**TRECHO DO TEXTO:**
-------------------------
Eduardo Chadwick: o nome por trás dos maiores vinhos do Chile

A Grand Cru entrevistou Eduardo Chadwick para saber mais detalhes sobre a brilhante trajetória de seus vinhos. Confira!

Até os anos 1990, o vinho chileno era conhecido por ser bom e barato. Isso porque existia certo preconceito dos críticos internacionais com rótulos que orgulhavam por estampar o nome do país. E foram algumas das iniciativas de Eduardo Chadwick, proprietário das vinícolas Viña Errazuriz, Seña e Viñedos Chadwick, que mudaram a imagem do vinho chileno ao redor do mundo, que hoje briga em pé de igualdade com grandes vinhos de Bordeaux, da Toscana, da Califórnia e de Rioja.

Grand Cru: A vinícola, fundada em 1870 por Don Maximiano Errazuriz, está prestes a completar os 150 anos de história. Você assumiu o comando da vinícola em 1983 e segue expandindo os negócios da família no vinho até hoje. Você sempre soube que seguiria a tradição da sua família e trabalharia com vinho? Em algum momento pensou em seguir para outro setor?

Eduardo Chadwick: Sim, assumi a liderança da vinha em 1983. Nesse ano, o meu pai me convidou para me unir à Viña Errazuriz, nossa bodega familiar, que ele havia abandonado por vários anos. Desde o começo eu me dei conta do grande potencial e comecei a viajar para aprender as distintas apelações de vinhos mundiais. Ao mesmo tempo, no Chile, começávamos a melhorar a qualidade dos vinhos que estávamos produzindo. Esse foi o começo de uma revolução na qualidade dos nossos vinhos. Se tornou meu sonho – ou talvez minha obsessão – fazer vinhos mais finos a partir do nosso terroir e apresentá-los com orgulho para obter o reconhecimento de classe mundial que os nossos vinhos chilenos mereciam. Respondendo à sua primeira pergunta, venho de uma família que tem longa trajetória de empreendedores com paixão pelo vinho, e hoje continuo o legado da minha família. Comecei na Viña Errazuriz em 1983, depois de obter meu título de engenheiro civil industrial na Universidade Católica do Chile. Viajei para para aprender tudo o que podia sobre vinho e também fui ao Instituto de Enologia de Bordeaux para conhecer Émile Peynaud, considerado o pai da enologia moderna. Também viajei pelas regiões vitivinícolas do mundo para absorver as melhores técnicas e colocá-las em prática no meu país.
-------------------------
**BLOCO DE DADOS:**
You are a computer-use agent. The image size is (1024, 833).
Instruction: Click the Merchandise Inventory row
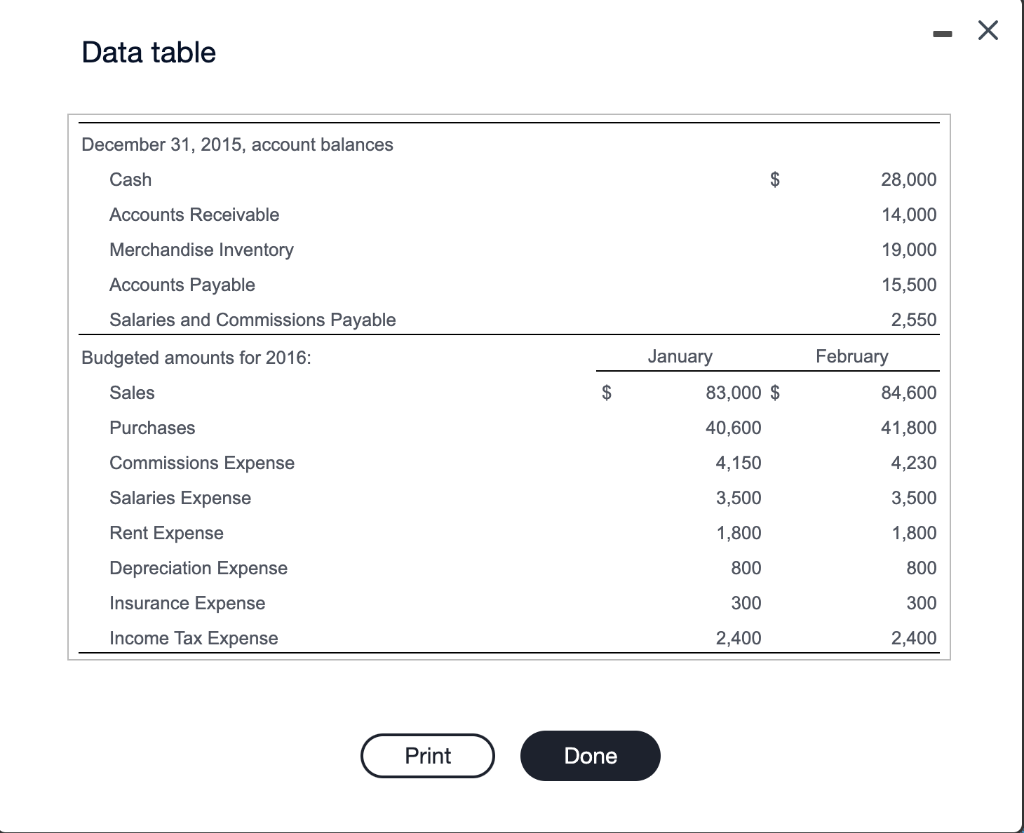pos(201,250)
-------------------------
**TAREFAS ESCRITAS:**
(1) Em que ano e por quem foi fundada a vinícola, segundo a entrevista com Eduardo Chadwick?
(2) Reescreva a entrevista com Eduardo Chadwick de "Eduardo Chadwick: o" a "seus vinhos. Confira!", trocando "entrevistou" por "conversou com".
(3) Escreva a continuação da entrevista com Eduardo Chadwick, começando logo após a última frase apresentada.
O material vem de outra fonte.

**RESPOSTAS POR TAREFA:**
(1) Em 1870, por Don Maximiano Errazuriz.

(2)
Eduardo Chadwick: o nome por trás dos maiores vinhos do Chile

A Grand Cru conversou com Eduardo Chadwick para saber mais detalhes sobre a brilhante trajetória de seus vinhos. Confira!

(3)
GC: Em 1870, Don Maximiano Errazuriz disse “Da melhor terra, o melhor vinho” sobre o pioneirismo no cultivo de uvas e produção de vinho no Vale do Aconcagua. Vocês são visionários desde a fundação da vinícola até o reposicionamento da marca. Você acredita que o Aconcagua é a melhor região do Chile para produzir vinhos de alta gama?

EC: Sim. No coração do país vitivinícola, os vales do Aconcágua e do Maipo abrigam alguns dos terroirs mais finos e de classe mundial do Chile, tais como os de Don Maximiano, Seña e dos vinhedos Chadwick. Nesses vales, o clima mediterrânico garante verões quentes e secos, com dias iluminados e ensolarados, e inverno frios e chuvosos, como os que as parreiras tanto apreciam. O efeito refrescante da corrente de Humboldt do Oceano Pacífico, assim como os ventos que sopram da Cordilheira dos Andes, criam condições climáticas únicas, como as frescas brisas do meio dia, noites frias e uma grande amplitude térmica que também estende o período de maturação das uvas. Dessa maneira, as uvas desenvolvem sabores frutados intensos, taninos maduros, cores profundas e acidez refrescante. As chuvas estão restritas aos meses de inverno, e as condições secas durante a temporada de crescimento beneficiam a viticultura, ajudando a controlar o vigor das plantas e o tamanho dos cachos. Sem dúvida, ambos os vales contam com abundante e cristalina água de degelo provenientes das imponentes montanhas dos Andes, que fluem pelos rios Aconcágua e Maipo, fontes de água pura para a rega dos vinhedos. Todas essas condições ambientais fazem com que os vales do Aconcágua e do Maopo sejam extremamente favoráveis para o desenvolvimento da viticultura sustentável e orgânica.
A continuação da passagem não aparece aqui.